HomeKonsultasiAksesoris Sticker Kaligrafi

Aksesoris Sticker Kaligrafi

0 2 likes 97 views share

Assalamu’alaikum Wr. Wb.

Untuk memperindah peralatan yang dipakai sehari-hari, banyak di antara teman-teman yang menambahkan aksesoris, salah satunya ialah aksesoris yang berupa sticker kaligrafi. Ada yang ditempelkan di kaca mobil, cashing handphone, kaca rumah, dan lain sebagainya. Bagaimanakah syariat menanggapi hal tersebut? Terimakasih.

Wassalamualaikum Wr. Wb.

Sholeh – Lamongan.

_____________________

Admin – Wa’alaikumsalam Wr. Wb. Sebelumnya kami ucapkan terimakasih kepada bapak Sholeh yang kami hormati.

Sebagian besar tulisan kaligrafi yang ada dalam sticker merupakan penggalan ayat al-Qur’an, shalawat, doa, dan lain sebagainya. Yang mana hampir dapat dipastikan dalam tulisan tersebut terdapat kata-kata yang wajib dimuliakan (asma’ mu’addzom). Sehingga dalam penggunaannya diharuskan tetap memegang etika untuk memuliakan tulisan tersebut.

Pemilahan hukum menggunakan asma’ muadzhom itu sesuai dengan keterangan dalam kitab Mausu’ah al-Fiqhiyyah:

كِتَابَةُ الْقُرْآنِ عَلَى الْحَائِطِ: ذَهَبَ الشَّافِعِيَّةُ وَبَعْضُ الْحَنَفِيَّةِ إِلَى كَرَاهَةِ نَقْشِ الْحِيطَانِ بِالْقُرْآنِ مَخَافَةَ السُّقُوطِ تَحْتَ أَقْدَامِ النَّاسِ، وَيَرَى الْمَالِكِيَّةُ حُرْمَةَ نَقْشِ الْقُرْآنِ وَاسْمِ اللَّهِ تَعَالَى عَلَى الْحِيطَانِ لِتَأْدِيَتِهِ إِلَى الاِمْتِهَانِ. وَذَهَبَ بَعْضُ الْحَنَفِيَّةِ إِلَى جَوَازِ ذَلِكَ

Pembahasan menulis al-Quran di tembok. Ulama madzhab Syafi’i dan sebagian ulama madzhab Hanafi berpendapat hukum makruh apabila mengukir tembok dengan tulisan al-Qur’an. Karena dikhawatirkan akan jatuh sampai di bawah telapak manusia. Adapun ulama madzhab Maliki berpendapat haram mengukir tulisan al-Qur’an atau lafadz Allah di tembok karena akan berpotensi terlecehkan. Adapun sebagian ulama madzhab Hanafi memperbolehkan hal tersebut.”[1]
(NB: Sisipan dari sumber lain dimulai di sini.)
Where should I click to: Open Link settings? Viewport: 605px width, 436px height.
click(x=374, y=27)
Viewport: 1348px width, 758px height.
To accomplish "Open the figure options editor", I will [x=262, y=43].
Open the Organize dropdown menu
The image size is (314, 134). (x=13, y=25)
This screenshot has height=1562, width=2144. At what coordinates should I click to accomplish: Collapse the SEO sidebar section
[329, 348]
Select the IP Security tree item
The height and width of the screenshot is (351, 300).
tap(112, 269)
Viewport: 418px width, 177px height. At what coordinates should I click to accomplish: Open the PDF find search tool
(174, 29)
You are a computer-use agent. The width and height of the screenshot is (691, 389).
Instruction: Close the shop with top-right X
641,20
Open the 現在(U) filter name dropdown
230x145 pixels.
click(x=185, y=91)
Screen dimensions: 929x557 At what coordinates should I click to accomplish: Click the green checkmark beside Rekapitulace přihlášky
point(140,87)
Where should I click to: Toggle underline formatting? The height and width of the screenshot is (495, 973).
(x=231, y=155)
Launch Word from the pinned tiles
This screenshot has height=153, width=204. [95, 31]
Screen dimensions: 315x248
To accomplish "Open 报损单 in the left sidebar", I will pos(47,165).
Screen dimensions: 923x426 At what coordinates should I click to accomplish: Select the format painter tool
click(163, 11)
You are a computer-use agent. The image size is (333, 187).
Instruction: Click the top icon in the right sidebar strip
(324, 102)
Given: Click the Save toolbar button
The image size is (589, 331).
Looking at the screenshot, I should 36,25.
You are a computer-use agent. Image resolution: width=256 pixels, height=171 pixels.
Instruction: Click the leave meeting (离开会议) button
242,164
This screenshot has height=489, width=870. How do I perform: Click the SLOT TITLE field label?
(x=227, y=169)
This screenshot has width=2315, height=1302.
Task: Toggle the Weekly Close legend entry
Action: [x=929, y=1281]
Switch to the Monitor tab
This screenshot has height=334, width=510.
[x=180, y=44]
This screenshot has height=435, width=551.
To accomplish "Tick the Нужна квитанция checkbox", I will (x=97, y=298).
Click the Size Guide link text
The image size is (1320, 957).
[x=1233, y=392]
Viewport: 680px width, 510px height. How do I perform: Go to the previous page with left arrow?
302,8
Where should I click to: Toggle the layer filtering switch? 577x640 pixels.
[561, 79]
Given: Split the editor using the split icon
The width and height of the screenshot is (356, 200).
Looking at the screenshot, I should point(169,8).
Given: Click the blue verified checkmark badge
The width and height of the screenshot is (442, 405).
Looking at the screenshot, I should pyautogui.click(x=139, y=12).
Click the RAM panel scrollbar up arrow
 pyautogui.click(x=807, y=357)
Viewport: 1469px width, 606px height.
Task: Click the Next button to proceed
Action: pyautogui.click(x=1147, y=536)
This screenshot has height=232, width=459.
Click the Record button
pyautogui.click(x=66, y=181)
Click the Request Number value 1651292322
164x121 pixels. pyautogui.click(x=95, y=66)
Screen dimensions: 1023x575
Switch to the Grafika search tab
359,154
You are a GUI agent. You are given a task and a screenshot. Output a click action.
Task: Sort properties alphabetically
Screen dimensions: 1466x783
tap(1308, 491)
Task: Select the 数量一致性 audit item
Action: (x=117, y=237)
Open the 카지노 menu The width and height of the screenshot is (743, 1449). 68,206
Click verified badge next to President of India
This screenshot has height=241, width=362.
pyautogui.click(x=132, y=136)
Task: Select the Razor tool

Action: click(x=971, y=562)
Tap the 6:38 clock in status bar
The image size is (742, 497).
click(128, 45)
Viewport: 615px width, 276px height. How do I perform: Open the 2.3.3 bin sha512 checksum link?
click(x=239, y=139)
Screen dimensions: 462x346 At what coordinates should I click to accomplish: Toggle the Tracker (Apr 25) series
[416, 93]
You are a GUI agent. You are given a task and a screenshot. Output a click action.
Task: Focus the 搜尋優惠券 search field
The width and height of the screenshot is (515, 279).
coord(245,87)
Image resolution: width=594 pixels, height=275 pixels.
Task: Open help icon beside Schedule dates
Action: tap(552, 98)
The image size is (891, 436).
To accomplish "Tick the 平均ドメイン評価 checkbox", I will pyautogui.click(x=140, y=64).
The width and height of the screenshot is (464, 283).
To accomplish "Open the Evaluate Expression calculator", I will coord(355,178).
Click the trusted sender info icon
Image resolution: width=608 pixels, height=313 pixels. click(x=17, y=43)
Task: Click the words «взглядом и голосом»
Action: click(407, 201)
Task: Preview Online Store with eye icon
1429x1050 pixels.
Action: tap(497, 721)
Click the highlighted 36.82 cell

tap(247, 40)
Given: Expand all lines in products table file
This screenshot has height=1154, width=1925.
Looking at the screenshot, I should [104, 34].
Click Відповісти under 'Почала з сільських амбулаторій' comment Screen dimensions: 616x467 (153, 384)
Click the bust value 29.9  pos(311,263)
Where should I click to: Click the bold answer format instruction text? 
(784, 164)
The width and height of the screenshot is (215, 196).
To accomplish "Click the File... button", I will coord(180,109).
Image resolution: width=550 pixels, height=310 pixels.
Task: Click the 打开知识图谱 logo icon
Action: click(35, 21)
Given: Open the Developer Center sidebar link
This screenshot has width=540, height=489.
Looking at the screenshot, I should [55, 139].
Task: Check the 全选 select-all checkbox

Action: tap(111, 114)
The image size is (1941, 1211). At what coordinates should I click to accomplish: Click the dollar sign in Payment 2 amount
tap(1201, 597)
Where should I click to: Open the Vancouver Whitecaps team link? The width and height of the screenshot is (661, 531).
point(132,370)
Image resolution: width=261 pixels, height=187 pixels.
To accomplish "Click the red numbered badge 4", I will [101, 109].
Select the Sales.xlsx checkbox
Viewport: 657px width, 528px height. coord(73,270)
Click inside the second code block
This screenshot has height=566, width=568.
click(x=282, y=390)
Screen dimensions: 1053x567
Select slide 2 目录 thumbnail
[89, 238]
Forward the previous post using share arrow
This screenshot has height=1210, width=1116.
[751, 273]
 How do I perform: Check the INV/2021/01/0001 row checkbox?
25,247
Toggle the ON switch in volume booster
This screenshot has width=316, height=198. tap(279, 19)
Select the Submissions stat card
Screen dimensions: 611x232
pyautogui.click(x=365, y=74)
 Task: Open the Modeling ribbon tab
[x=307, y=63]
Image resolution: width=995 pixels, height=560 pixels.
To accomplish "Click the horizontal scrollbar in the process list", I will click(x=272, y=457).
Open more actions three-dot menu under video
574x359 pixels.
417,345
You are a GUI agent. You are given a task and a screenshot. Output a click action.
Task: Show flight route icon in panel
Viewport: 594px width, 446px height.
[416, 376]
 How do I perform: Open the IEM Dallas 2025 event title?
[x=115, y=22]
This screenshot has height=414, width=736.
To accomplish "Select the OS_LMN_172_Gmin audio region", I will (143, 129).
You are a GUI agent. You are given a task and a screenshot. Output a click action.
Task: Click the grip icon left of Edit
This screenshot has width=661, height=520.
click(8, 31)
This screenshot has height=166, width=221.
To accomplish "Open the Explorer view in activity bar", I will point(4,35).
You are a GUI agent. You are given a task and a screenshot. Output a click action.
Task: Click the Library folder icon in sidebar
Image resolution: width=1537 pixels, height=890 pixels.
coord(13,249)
Merujuk dari keterangan di atas, pemasangan sticker kaligrafi yang ditempelkan di alat-alat yang sering digunakan setiap hari dapat diperinci sebagai berikut:

Boleh, apabila dipasang pada tempat yang aman dan tidak berpotensi menyebabkan sticker itu dilecehkan. Makruh, apabila dipasang pada tempat yang berpotensi menyebabkan sticker itu dilecehkan. Haram, apabila dipasang di tempat yang jelas-jelas hina dan terlecehkan.[] waAllahu a’lam

____________

[1] Mausu’ah al-Fiqhiyyah al-Kuwaitiyah, XXVI/235.